Nvidia Pascal Speculation Thread

Alexko · Oct 16, 2015

silent_guy said:
I don't think that market warrants a completely different piece of silicon.

It might be the other way around: for small to mid-sized GPUs, laptops might represent the largest volume share by now. Plus, margins should be higher, so if they don't represent the largest volume share, they might still be bigger than their desktop counterparts in revenue or profit.

silent_guy · Oct 17, 2015

Voxilla said:
I tried to explain that in a post above (I recon you might need to be an electrical engineer to understand that).
Differential signalling uses 2 PCB wires in a pair, which enables higher frequencies and less interference.

I understand differential signaling well enough. And the DDR is already differential signals for the strobes (though the reason for this may be to make it easier to clock on both edges of the clock).
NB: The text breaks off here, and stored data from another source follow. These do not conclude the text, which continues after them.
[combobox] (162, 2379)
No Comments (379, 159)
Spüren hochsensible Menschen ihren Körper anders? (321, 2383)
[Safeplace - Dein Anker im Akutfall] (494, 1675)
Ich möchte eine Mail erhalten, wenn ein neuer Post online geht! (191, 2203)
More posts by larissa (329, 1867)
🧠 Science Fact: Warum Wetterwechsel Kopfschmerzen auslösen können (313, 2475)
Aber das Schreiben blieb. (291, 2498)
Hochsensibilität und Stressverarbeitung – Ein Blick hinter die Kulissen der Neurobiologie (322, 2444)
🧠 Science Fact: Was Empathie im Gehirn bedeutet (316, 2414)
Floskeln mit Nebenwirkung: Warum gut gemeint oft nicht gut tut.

But differential signaling also means that you'll have 2 IOs and wires toggling at crazy rates instead of one, which is going to make power consumption significantly higher.
Furthermore, differential signaling is especially useful for longer cables, or longer traces that cross connectors, where its primary benefit comes from twisted pairs cancelling out common mode noise or reflections. When you use a non-twisted pair, as would be the case for a PCB, and very short traces, differential signaling won't be as effective.

So for now, I'm guessing they're still using single-ended.

Voxilla · Oct 17, 2015

RAMBUS seems to manage low power differential signaling for memory IO

silent_guy · Oct 17, 2015

Voxilla said:
RAMBUS seems to manage low power differential signaling for memory IO

Interesting article. I guess I should stay in the digital domain and leave the analog to others!

Ext3h · Oct 17, 2015

To be honest: 10Gbit respectively 10 Gigabaud still sound reasonable for GDDR5X. Sure, EMI gets worse. And the skin effect for silicon is slowly taking its toll, and the routing of these traces isn't going to be fun. Still, possible.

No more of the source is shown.